A frown, a thinking frown. “She’s our prisoner. Lord Tristen’s prisoner. And your father’s. You certainly aren’t hers. And I advise you to think of her as I do, as little as possible. But my guards will admit you there, whenever you wish.” Crissand passed him a small finger ring. “I lend you this. See your gran has all her needs. This has every power I would entrust to a son, and the guards all know it. See your mother if and when you choose.”

“Your Grace,” he murmured.

“This ring is more than a ring. It comes from him. It will guard you as well as supply you. Do not let it leave your finger.”

“I shall take great care of it, Your Grace, and bring it back as soon as—”

“Wear it for your gran’s sake, until Lord Tristen comes, to be sure you want for nothing, nor meet any need or obstacle this small thing can clear. This I lend you, since we do not have his letter, or know his intent: this will keep you safe until he gives me better advice. But know that if you do any mischief, this ring will not be good to you. Dare you wear it?”

“I,” he began, the ring clenched in his fist and that fist held against his heart. “Bringing this near my mother—if she took it from me—”

Crissand smiled. “Let her try. Challenge Ynefel? That is what it would be. I think it will rest very safely on your hand in such circumstances. She will be of no mind to touch it, or you, while you wear it.”

He put it on with trepidation. His whole hand tingled. “My lord duke,” he said, still perturbed, and Duke Crissand patted his arm and held it close for a moment.

“Your father’s son,” Crissand said, “far more than hers. Head-on and headlong, reckless in all things. I love him, but I do advise him, and you, as much as I can—be careful.”

“I shall be, m’lord.”

Crissand let him go then, and he bowed, and walked away, and bowed again, as respectful in this grand hall as people would be in leaving his father’s presence. He went all the way out the double doors, where the guard was, and Paisi was waiting for him.
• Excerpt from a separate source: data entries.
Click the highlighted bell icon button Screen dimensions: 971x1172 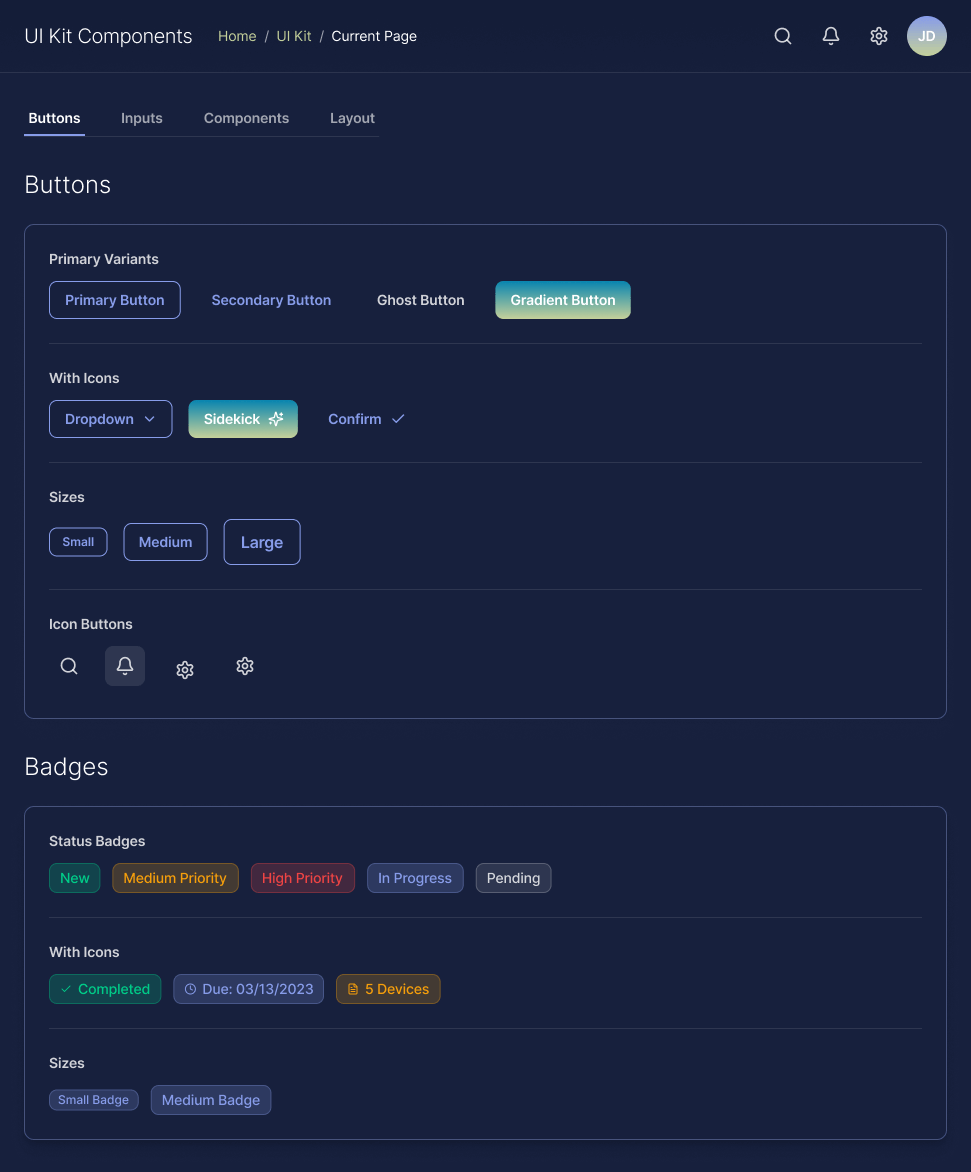pos(124,666)
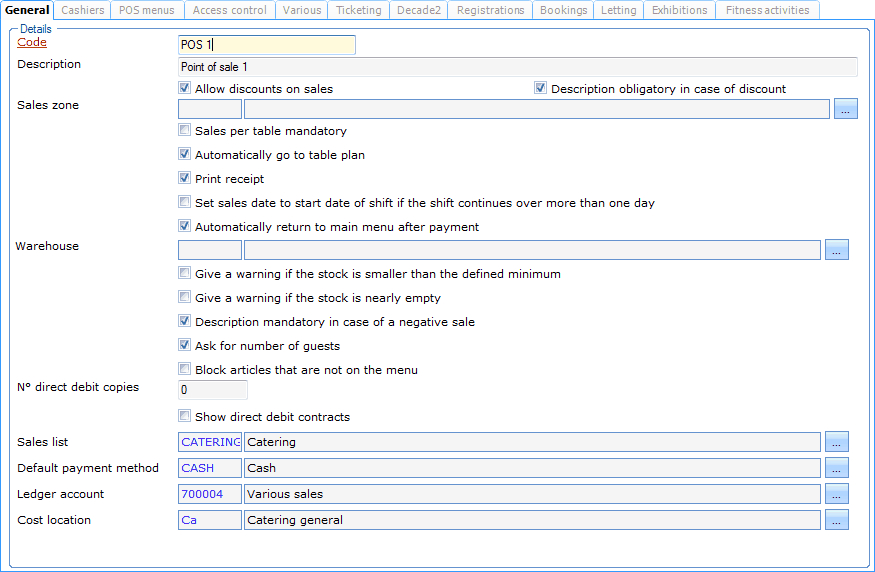Image resolution: width=875 pixels, height=572 pixels.
Task: Disable Allow discounts on sales
Action: (185, 89)
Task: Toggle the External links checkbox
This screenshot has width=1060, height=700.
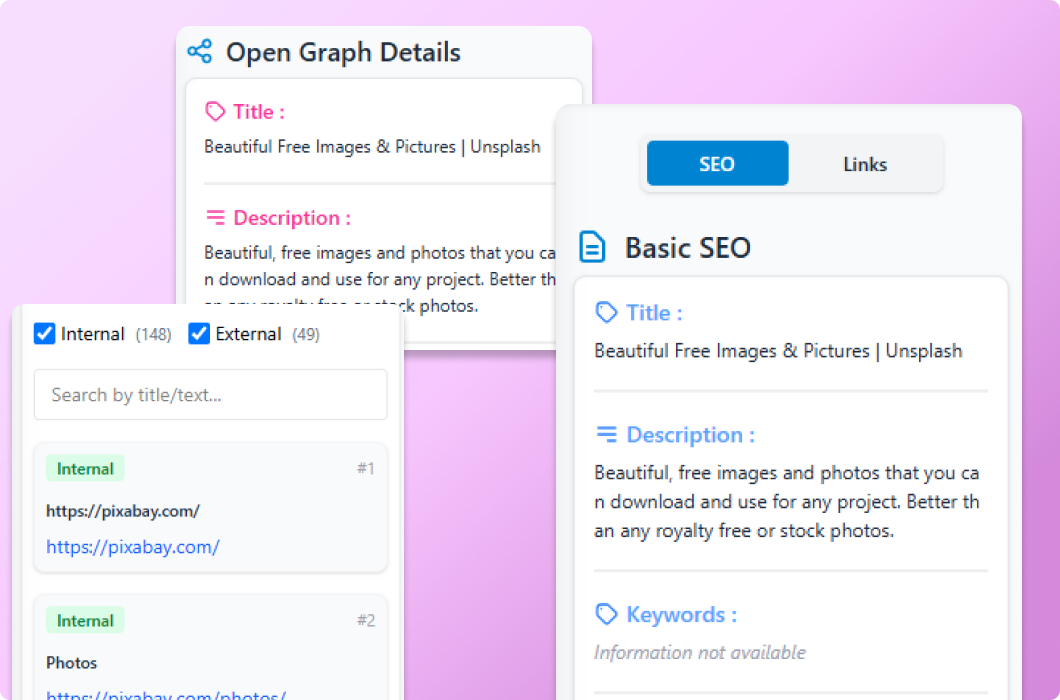Action: click(x=199, y=334)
“He gave me a ring,” he said, and showed it to Paisi, a silver band worked in vines and grapes. The guard saw it at the same time, he was sure of that, and he was extraordinarily proud to be back in his father’s good graces, and to have a thing from the duke of Amefel that the priests in Guelessar would never, ever countenance his wearing. It was a vindication, the very power he had hoped for to defend himself and Gran and Paisi, and he by no means intended to misuse it or to let any accident befall it. “So I can see my mother, he says. So he’ll know where I am. With this I can bring Gran anything she needs.”

“Will ye really see your mum?” Paisi asked, who must have been listening.





That settled him to earth. Not yet, he decided, although the thought had taken root in him that he should do it before Lord Tristen came, and before she thought she’d scared him into lasting fear of her, and before he lost all chance to see her.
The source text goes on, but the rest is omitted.